TORRENS, G., 2000. The implementation of a user-centred design approach by student industrial designers when designing for elderly and disabled people. The Design Journal, 3 (1), pp. 15 - 30
This paper describes the introduction of a new module to an undergraduate degree programme for industrial designers in the Department of Design and Technology at Loughborough University. The implementation of the module and its subsequent outcomes will be related to the changing professional needs of graduating industrial designers.
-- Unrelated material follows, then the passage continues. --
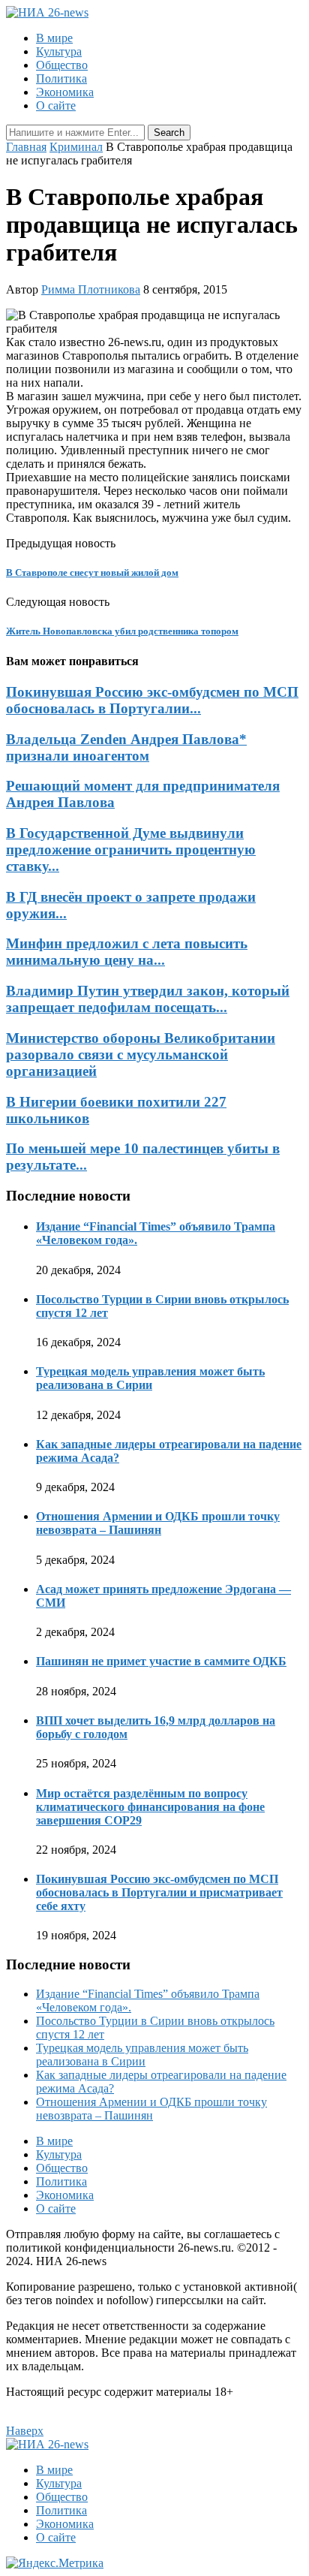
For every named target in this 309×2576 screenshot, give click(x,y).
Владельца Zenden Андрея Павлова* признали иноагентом (126, 747)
The aim of the module is to enable students to practise the use of data collection techniques that provide evidence for their design decision-making. It is also to emphasize the industrial designer's role in the development of the desirability of a product within a given social group, The objectives of the module are to: raise the awareness of industrial design students to the demographic shift towards older consumers and the needs of disabled people; introduce them to more rigorous methods of user assessment; gain an empathy with users outside their personal experience; and provide students with an opportunity to apply their skills and knowledge in the field of user assessment. A research task enabled students to achieve the set objectives in collaboration with local community groups and individual elderly and disabled volunteers.
The issues raised within this paper are also of relevance to practising industrial designers who wish to work in the field of Rehabilitation Technology/Assistive Technology (RT/AT) product development, or enhance their knowledge of user-centred design. The paper provides the international industrial design community with an introduction to the support infrastructure in the United Kingdom for the social groups involved in this work.